I wrote a story several years ago about great people who got terrible SAT scores. If you are wallowing in shame over your score in May, and quiver at the thought of taking the SAT again in October, consider the case of Bob Edgar, who got 730 out of a possible 1600. (That would be a 1100 or so on this era's 2400-point scale.)

"You are not going to get into college," his high school counselor told him, "and if you do get in, you're going to flunk out."

He got into Lycoming College, a fine Williamsport, Penn., school started by Methodists, only because it had promised to admit anybody studying for the ministry. Once enrolled, Edgar immediately displayed leadership skills untested by the College Board. By his sophomore year, he was running a small church. He was later elected to Congress for six terms and is now president and chief executive of Common Cause, the nonpartisan government watchdog organization.

His story buttresses an important fact about the SAT and its equally worrisome counterpart, the ACT. The scores affect where you go to college but have much less influence over how successful you are in life.

Researchers Stacy Berg Dale and Alan Krueger, studying data on 23,572 students who entered college in 1976, concluded that the character traits students acquire long before they pay their SAT prep-course fees are what determine success in life. The four-digit (or for some three-digit) scores they get on the SAT don't mean much long term.

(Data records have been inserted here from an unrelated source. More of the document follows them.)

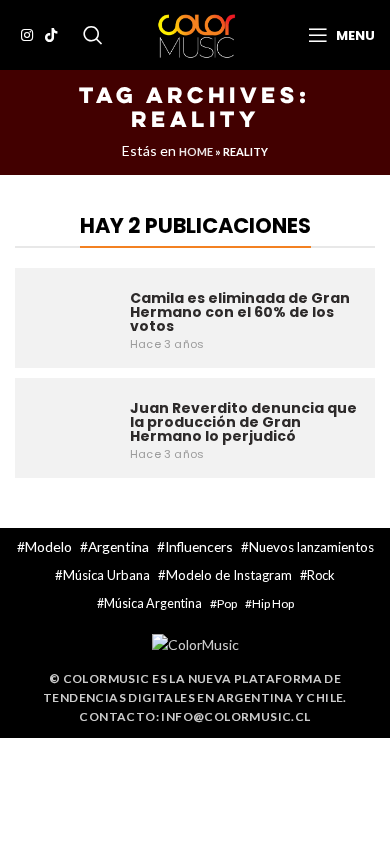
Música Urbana (106, 575)
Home (196, 151)
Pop (227, 603)
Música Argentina (153, 603)
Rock (321, 575)
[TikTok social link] (51, 35)
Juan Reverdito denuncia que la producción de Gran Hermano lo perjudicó (243, 422)
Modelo (48, 546)
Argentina (118, 546)
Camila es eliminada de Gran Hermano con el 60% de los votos (240, 312)
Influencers (199, 546)
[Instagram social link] (27, 35)
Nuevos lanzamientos (311, 547)
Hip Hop (273, 603)
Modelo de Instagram (229, 575)
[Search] (93, 35)
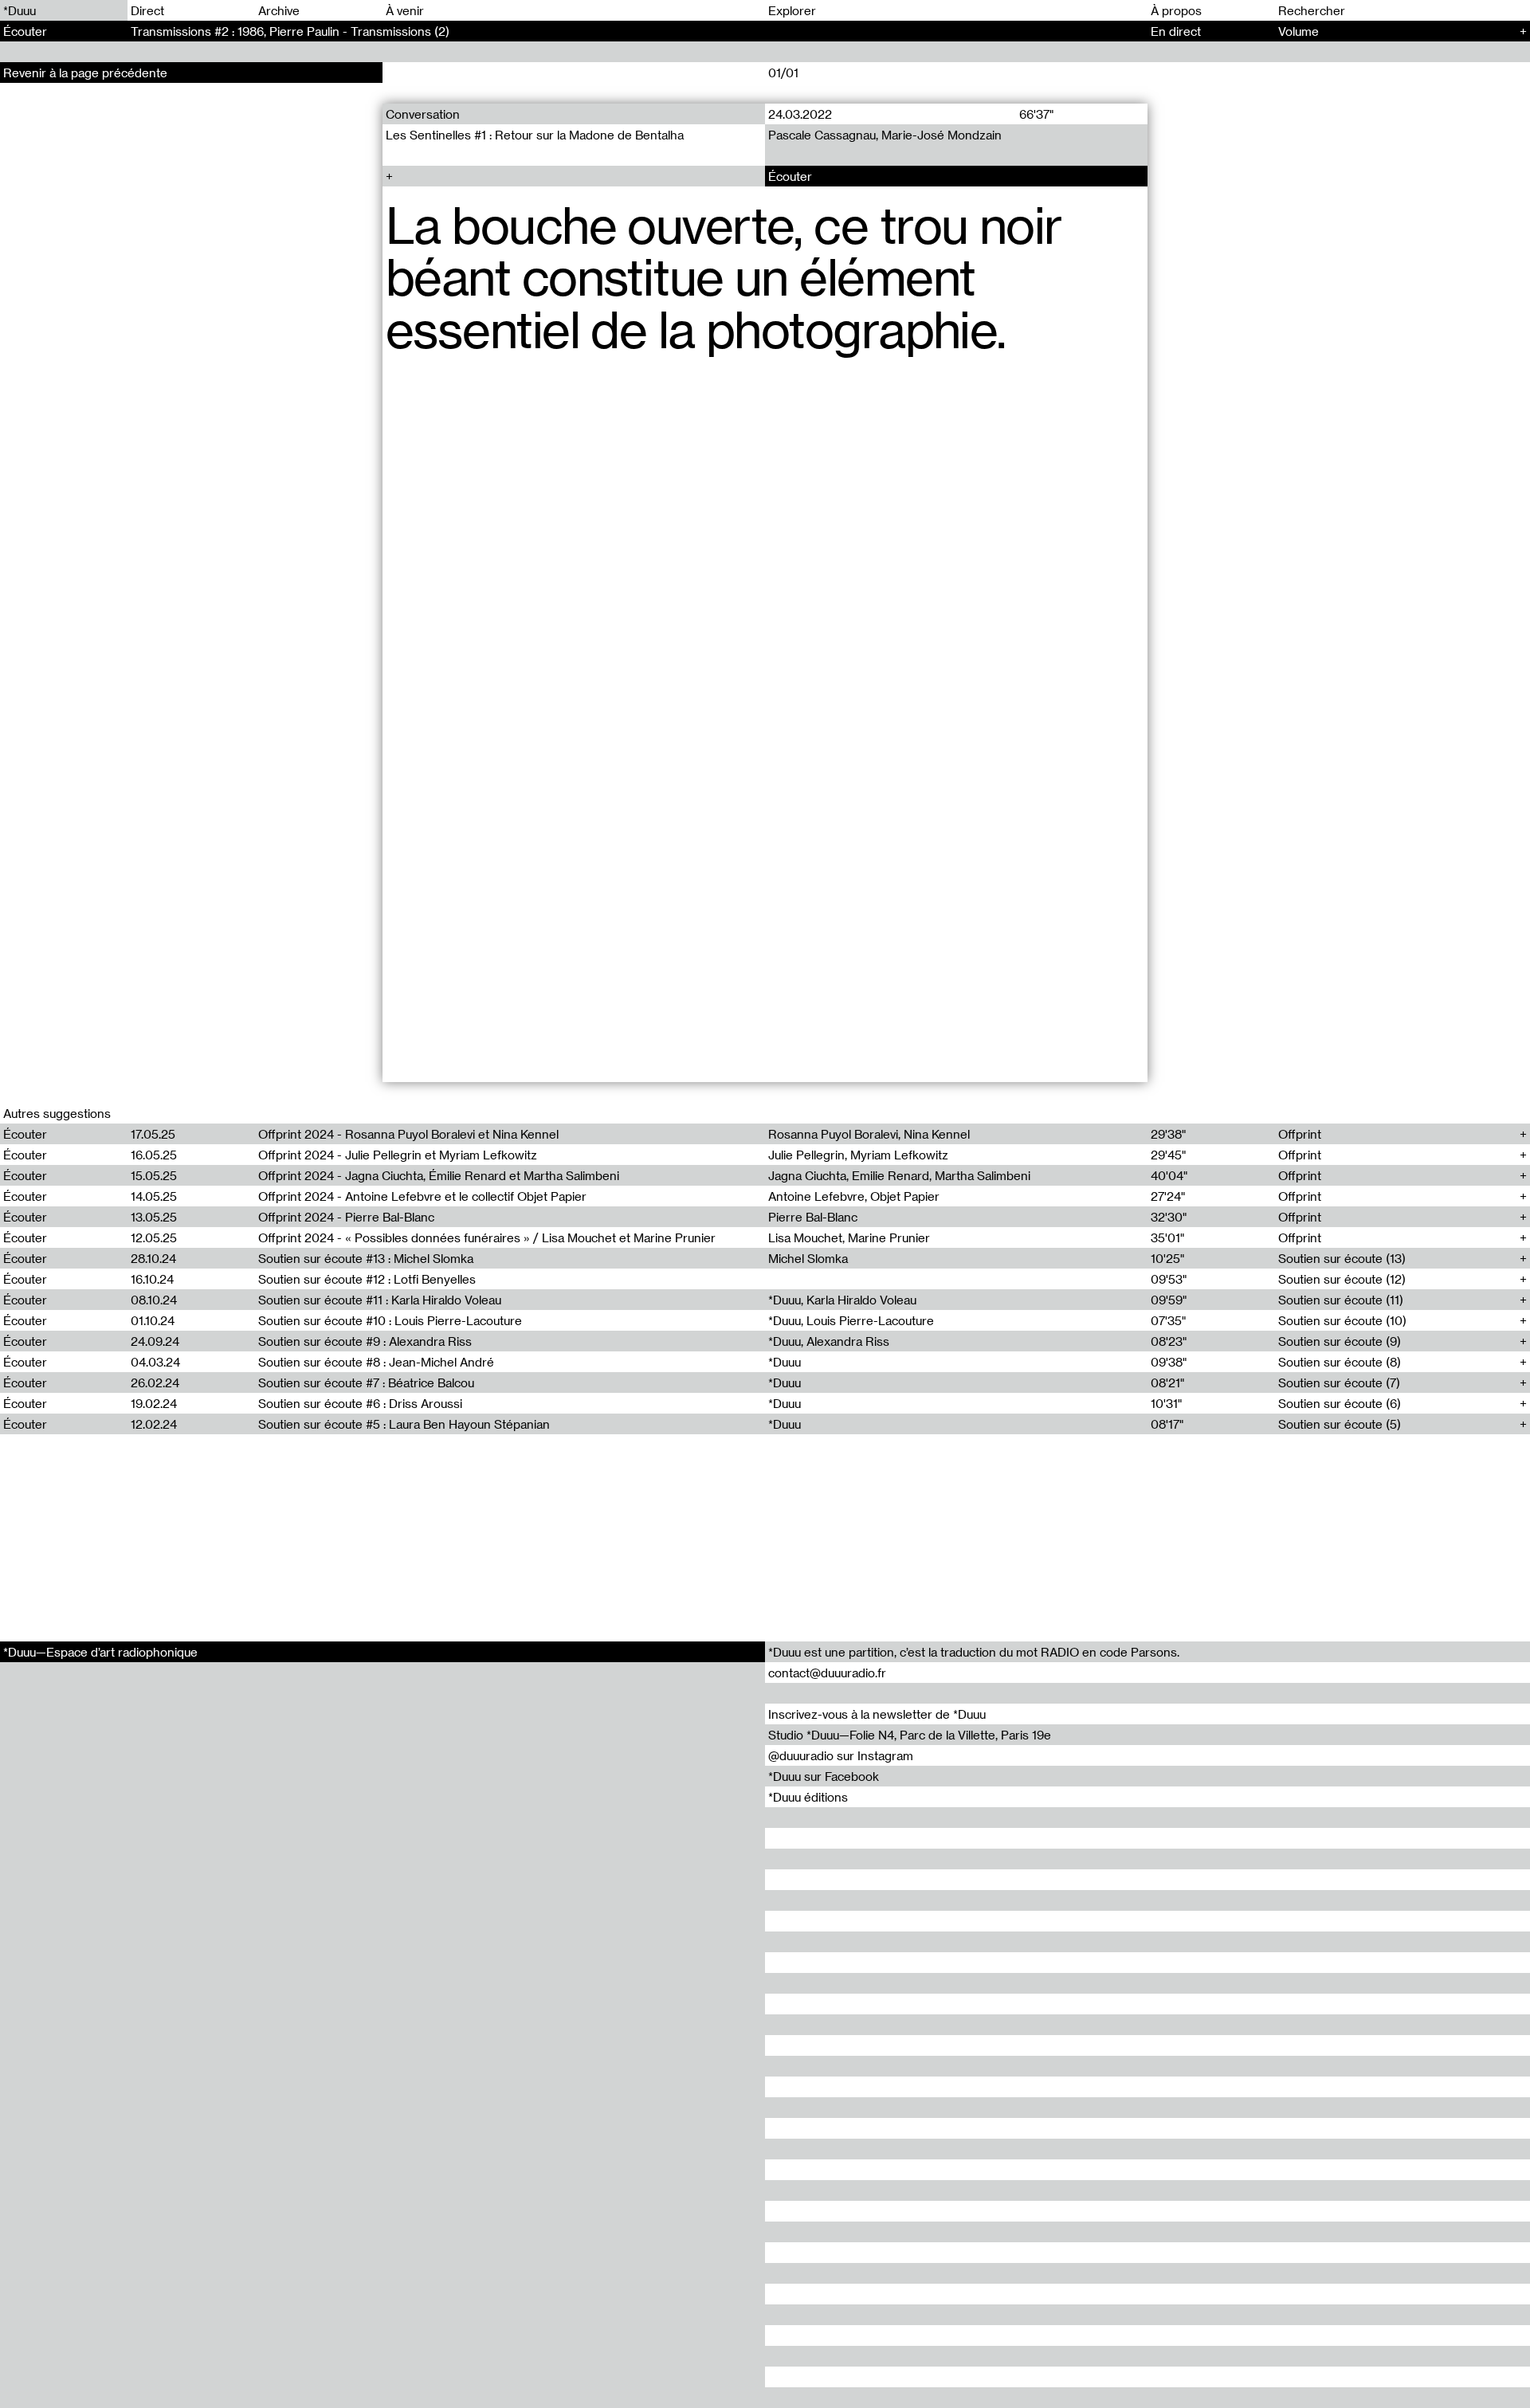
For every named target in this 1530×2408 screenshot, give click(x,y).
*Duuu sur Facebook (823, 1776)
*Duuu (19, 10)
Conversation (423, 114)
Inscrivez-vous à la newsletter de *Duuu (877, 1714)
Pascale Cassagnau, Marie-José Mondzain (885, 134)
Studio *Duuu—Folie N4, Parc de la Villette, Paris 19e (909, 1735)
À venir (405, 10)
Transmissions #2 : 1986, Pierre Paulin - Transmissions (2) (290, 31)
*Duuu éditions (808, 1797)
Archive (279, 10)
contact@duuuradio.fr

There are plenty of examples of this, although confirmation can be difficult. The late Minnesota senator Paul D. Wellstone (D) reportedly got less than 900 on a 1600-point scale. Former New Jersey senator Bill Bradley (D), a Rhodes Scholar, allegedly scored a 485 on his verbal.

So what? "I don't know of a single job interview where I was asked what my SAT scores were," Annandale High School career center specialist Robin Roth told me when I asked about Edgar's story. (Roth's street smarts have helped students for many years, even though she got only about a 950 on the old 1600 scale.)

Many colleges are catching on to this. They know that the SAT and the ACT are designed to do nothing more than predict first-year college grades. They also know that high school grade-point averages do that job about as well. So they are admitting students without any SAT or ACT scores at all. Bob Schaeffer of FairTest, the National Center for Fair & Open Testing, said: "No test can measure the skills that matter most in life: creativity, perseverance, collaboration, vision, self-discipline and the like."

But the SAT and the ACT serve one important function. They are useful guides to which colleges are most likely to take you. We don't need colleges listed by their states, or their academic strengths, or their ranks on the U.S. News list. We need them sorted out by the average SAT and ACT scores of their incoming freshmen. There are great schools at every SAT or ACT level, full of amazing people like Edgar. Check out those in your score zone, and pick the one you like best.

SAT scores should be treated no more seriously than golf handicaps. I am at that age where a once-a-week tour of the links would be good for me. I won't tell you my SAT score, but my average golf score is about 120. One number is useful for finding the right college. The other can get me placed with the right foursome. What I do with those opportunities is up to me.